Okay, so this really is “a hard teaching,” difficult to comprehend, at least at face value. But rather than asking Jesus to clarify what He was trying to say, many just grumbled among themselves and decided on that day, in that precise moment, to turn away from following Him. This in spite of the fact that He had just, the previous day, miraculously provided bread and fish to “about five thousand in number” (John 6:9-10). Many Bible scholars affirm the idea that “about five thousand” probably meant “about five thousand men;” counting women and children present at this particular miracle, a conservative estimate might be that Jesus actually fed up to 20,000 people using five barley loaves and two fish.

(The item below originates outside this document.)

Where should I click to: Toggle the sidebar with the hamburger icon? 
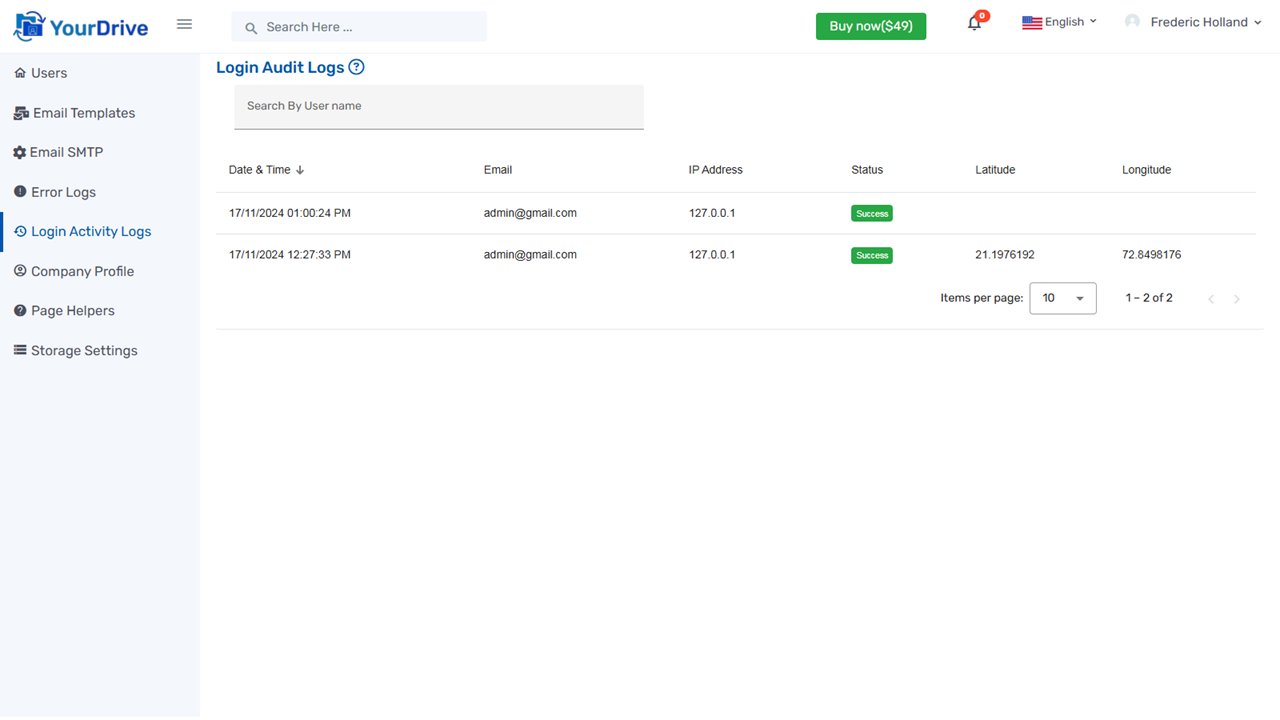pyautogui.click(x=184, y=23)
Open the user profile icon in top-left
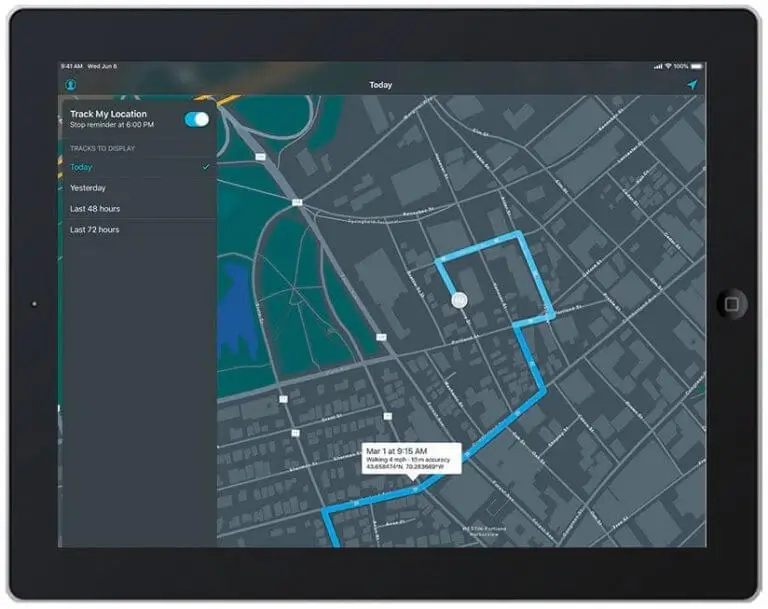 click(x=71, y=85)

And many of these no doubt saw (or at least heard about) Him walking on water in the interim (John 6:16-21). “But let’s forget about all that now…here He is now, telling us we have to feed on His flesh and drink His blood!”

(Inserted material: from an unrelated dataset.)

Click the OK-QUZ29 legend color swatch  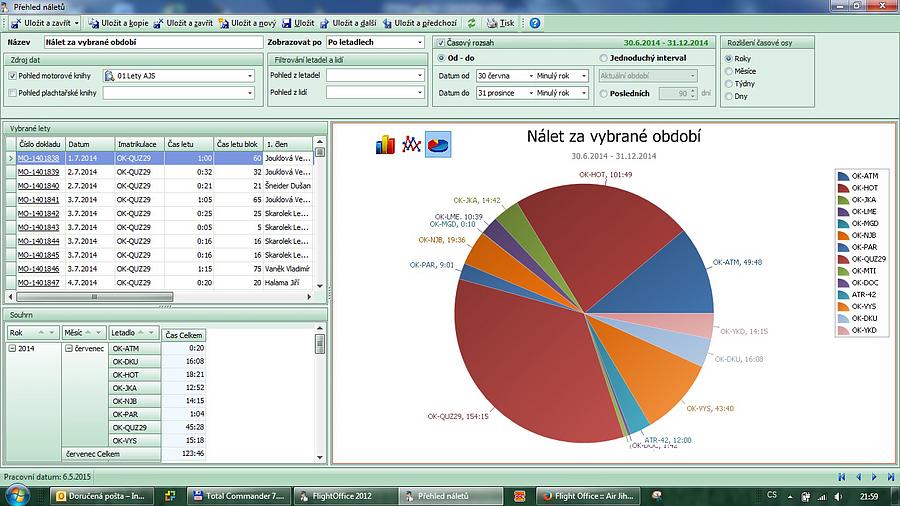pyautogui.click(x=844, y=259)
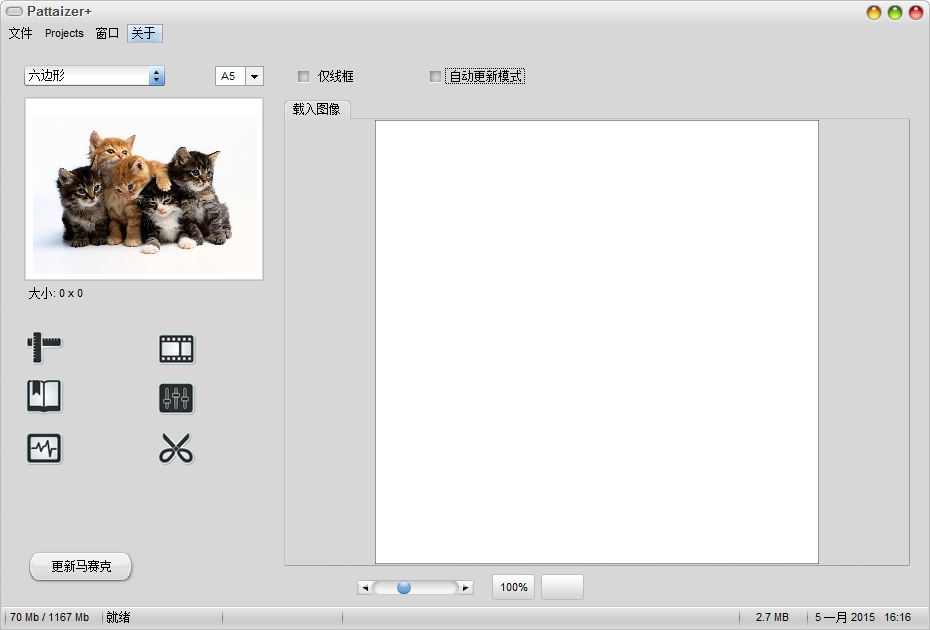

Are any of us really all that different today? My vote is cast solidly on “No, not in the slightest.”

We all love Jesus whenever He’s handing out free bread. And we all seem to like it well enough whenever Jesus points out the sinful behaviors in others…especially if those other people are a perennial thorn in our own side! Yes, there really is nothing quite like Scripture for bringing the sins and shortcomings of others into clear focus. But, of course, it’s much harder to love Jesus whenever He challenges our understanding on issues such as sexuality, sobriety, service, giving, faithfulness, fidelity and worship.

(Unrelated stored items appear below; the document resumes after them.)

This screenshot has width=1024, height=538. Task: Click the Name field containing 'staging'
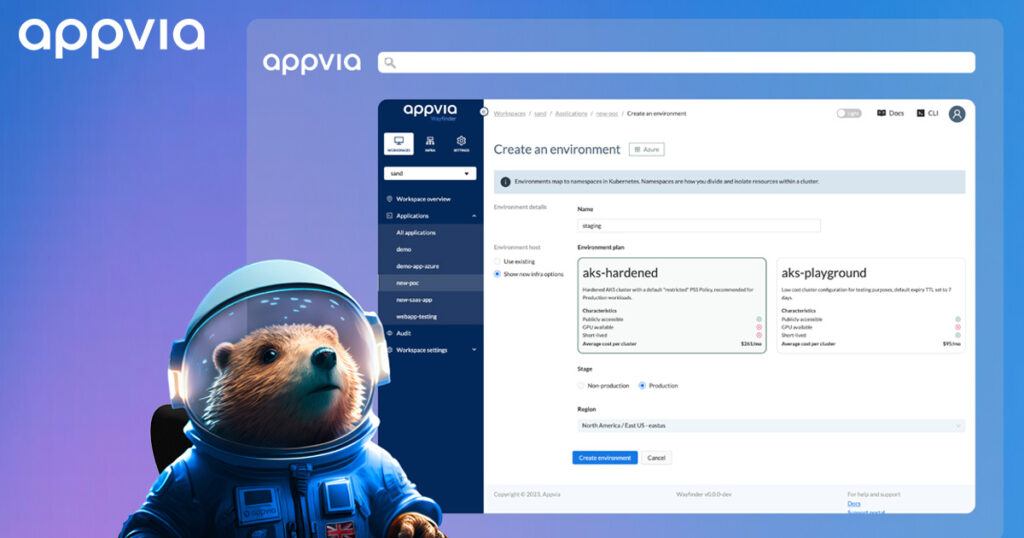coord(698,226)

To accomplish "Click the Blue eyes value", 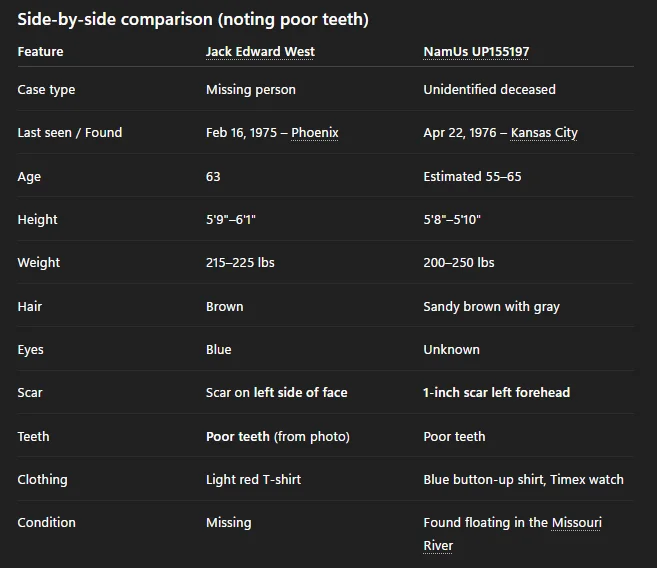I will point(218,350).
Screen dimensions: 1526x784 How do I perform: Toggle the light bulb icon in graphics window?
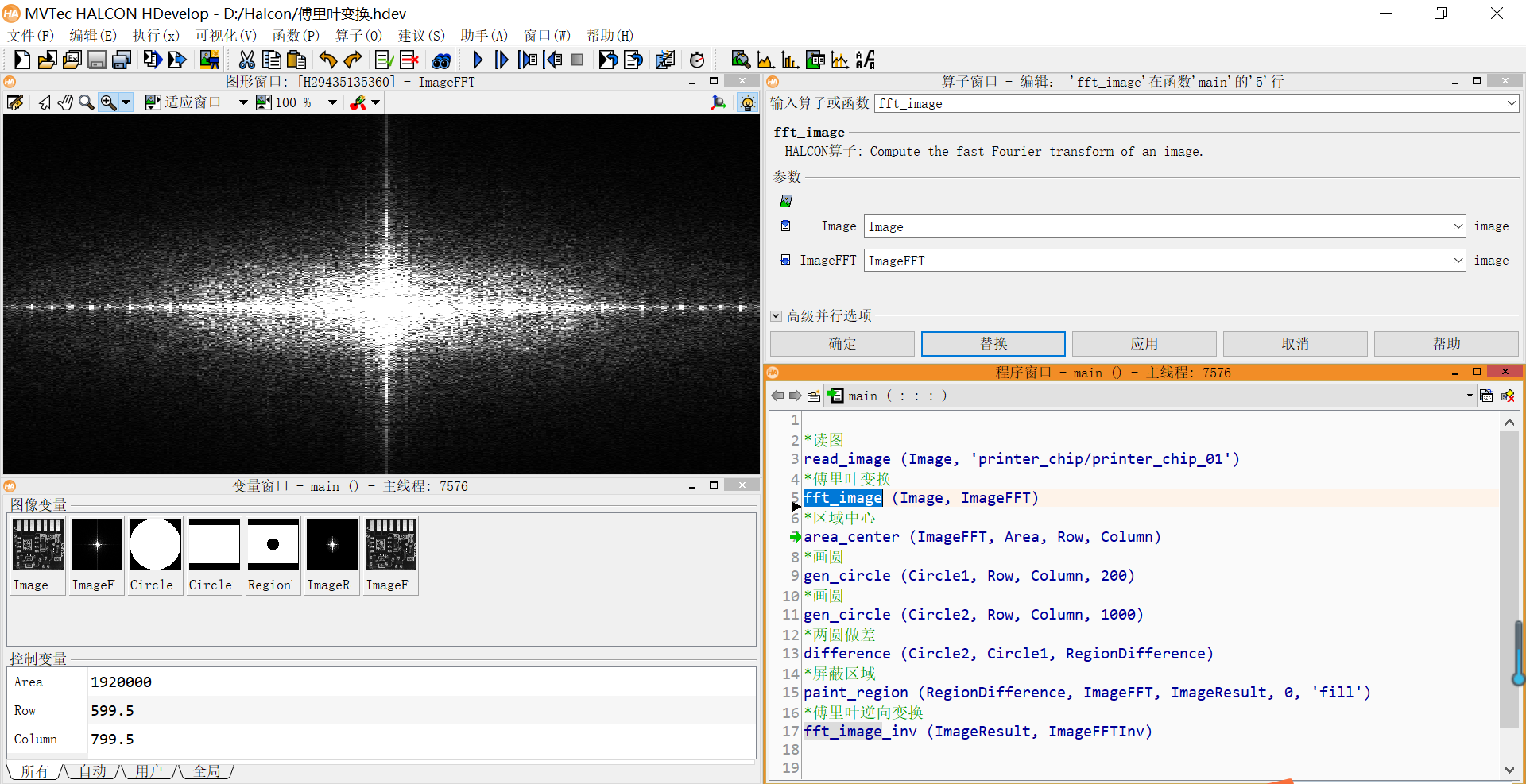747,102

“Do I really need to give 10% back to God…and is that supposed to be gross, or net?” “How can God insist that I be chaste while I am waiting for marriage…why does it matter?” “I wasn’t gossiping…I was just sharing a prayer request.” “You wouldn’t say that if you knew my husband!” When attempting to lovingly share biblical truth, we hear others (perhaps even ourselves!) make absurd statements like this all the time. Our human nature is such that we are forever looking for the loophole that applies to us and (typically) only to us. God’s Truth is great for controlling the stupidity of other people, but we tend to break ranks and run as hard and fast as we can whenever the gaze of Jesus falls squarely on whatever we happen to be doing in the dark.

This week, if you suspect that you might be living comfortably with any form of sinful behavior, behavior that you know runs contrary to God’s commands as revealed within the pages of the Bible, just spend a few minutes completing the sentence below. And I mean, literally, sit down with a pen and piece of paper and write this out. Then, if you want to be completely honest with yourself – and still claim Jesus Christ as your Savior – find at least three verses (in context) to help support what you have written. So the “homework” might look something like this:

“God’s revealed will does not apply to me in this particular situation because ____________________.”

  • Citation 1: ________________

  • Citation 2: ________________

  • Citation 3: ________________

In suggesting this, I am not being ironic in the least. Running through this exercise on more than one occasion has helped me to arrive at a point where I can at least acknowledge that my behavior is not defensible from a faithful Christian worldview. This exercise forces me to re-ask the questions: “Who else will you go to? Who else has the words of eternal life that your soul really needs to hear?”

And for whatever this is worth, Peter’s confession in John 6:68 has saved me from my own stupidity more than once. It has served as a strong shield for me in those moments when I am tempted to disregard the will of God. I don’t always like what Jesus says to me, either, but just like Peter, I have to stop for a moment and consider: “I know full well Who I am tempted to run from…but who, in Heaven’s name, am I running to?”